There was one earlier British flight with about 11 passengers, and there's one more being scheduled, Williams said.

"People are being told this is quite possibly your last chance if you want to get out," said Williams.

"Some people, they literally came with [only] the clothes on their back."

The flight from Wuhan was initially delayed by a few hours. After the 12-hour flight to a military base in the U.K., the Williamses were bussed another 4½ hours to a small hospital near Liverpool, where they are quarantined.

A special segregated staff unit at the Arrowe Park Hospital in Wirral, Merseyside, is caring for the couple and their two-year-old son James, along with the dozens of other passengers who were on the flight, until the virus's incubation period is over. The passengers should be cleared to leave in 14 days.

Two-year-old James Williams checks out the plane that he took from Wuhan after landing at a British military base on Friday. (Lauren Williams)

Relieved to be in U.K.

The pregnant mom said she's exhausted, but relieved to be on British soil.

"It was easily the longest and hardest travel day I've ever experienced ... but there is a deep sense of relief for our family," she said.

"We weren't sure that my son and I were going to be allowed on that flight."

As the number of coronavirus infections continue to climb, Williams is eager to hear confirmation that the remaining Canadians in Wuhan and the wider Hubei province can get out.

Global Affairs Canada sent an email to Canadians in the region overnight saying a government-chartered flight is expected to leave the Wuhan airport in the early morning of Feb. 6.

More than 300 Canadians have asked for help getting out of China.

"I think more and more people are thinking, 'We've got to get out of here,'" Williams said.

Tom and Lauren Williams are expecting their second child at the end of February. (Tom Williams)

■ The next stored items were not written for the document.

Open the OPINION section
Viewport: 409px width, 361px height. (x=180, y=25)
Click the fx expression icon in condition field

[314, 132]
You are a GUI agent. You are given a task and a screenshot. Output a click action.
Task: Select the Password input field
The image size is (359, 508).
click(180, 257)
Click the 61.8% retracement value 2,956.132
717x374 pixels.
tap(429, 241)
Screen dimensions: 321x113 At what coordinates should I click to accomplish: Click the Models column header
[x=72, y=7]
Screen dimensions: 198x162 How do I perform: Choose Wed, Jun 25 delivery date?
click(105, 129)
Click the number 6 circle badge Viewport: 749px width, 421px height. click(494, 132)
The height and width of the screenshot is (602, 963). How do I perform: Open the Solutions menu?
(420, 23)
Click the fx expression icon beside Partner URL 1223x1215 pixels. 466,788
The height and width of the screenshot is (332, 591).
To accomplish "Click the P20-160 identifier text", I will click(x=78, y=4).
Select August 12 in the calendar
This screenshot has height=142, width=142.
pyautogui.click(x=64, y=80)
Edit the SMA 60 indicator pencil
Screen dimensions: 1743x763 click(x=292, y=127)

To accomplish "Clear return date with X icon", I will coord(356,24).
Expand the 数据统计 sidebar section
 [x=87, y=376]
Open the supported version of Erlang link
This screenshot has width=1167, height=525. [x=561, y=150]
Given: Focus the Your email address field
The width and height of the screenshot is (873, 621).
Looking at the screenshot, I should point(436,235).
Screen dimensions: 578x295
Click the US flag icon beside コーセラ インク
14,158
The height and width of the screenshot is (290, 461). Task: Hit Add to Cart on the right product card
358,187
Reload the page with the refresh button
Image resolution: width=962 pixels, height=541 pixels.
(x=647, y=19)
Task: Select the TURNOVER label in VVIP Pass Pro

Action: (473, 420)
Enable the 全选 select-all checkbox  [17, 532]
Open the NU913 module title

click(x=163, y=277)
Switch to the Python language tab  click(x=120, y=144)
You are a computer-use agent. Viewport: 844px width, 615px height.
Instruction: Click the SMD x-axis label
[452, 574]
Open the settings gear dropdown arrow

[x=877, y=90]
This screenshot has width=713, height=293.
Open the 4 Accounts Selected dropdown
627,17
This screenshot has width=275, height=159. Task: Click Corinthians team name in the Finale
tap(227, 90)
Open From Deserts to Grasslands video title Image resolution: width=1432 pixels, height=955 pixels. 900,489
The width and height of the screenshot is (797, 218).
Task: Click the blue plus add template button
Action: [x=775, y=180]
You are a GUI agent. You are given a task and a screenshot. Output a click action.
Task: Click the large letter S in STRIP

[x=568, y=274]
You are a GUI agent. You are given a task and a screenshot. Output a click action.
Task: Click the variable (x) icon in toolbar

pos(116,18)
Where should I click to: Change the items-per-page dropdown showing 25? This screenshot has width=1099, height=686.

Local concerns about virus

Williams is relieved that her ordeal is almost over. For her B.C.-born son — who loves planes and flying — the trip home was mostly an adventure, but the dorm-like, indoor-only life the trio are living now is challenging.

Despite being symptom free, every precaution is being taken with them, she said.

However, that hasn't stopped fear of the virus spreading in the nearby community, where some residents are angry that passengers travelling from the epicentre of the virus have been transferred to their local hospital.

"You see the darker side of humanity in newspaper comment sections. But then you see the beautiful side of humanity, with everyone coming together and helping," Williams said.

The support has far outweighed any negative, she said.

Some people even dropped off letters, packages and birthday gifts for the pregnant mom, who turns 30 tomorrow, and hopes to be free of quarantine by Valentine's Day.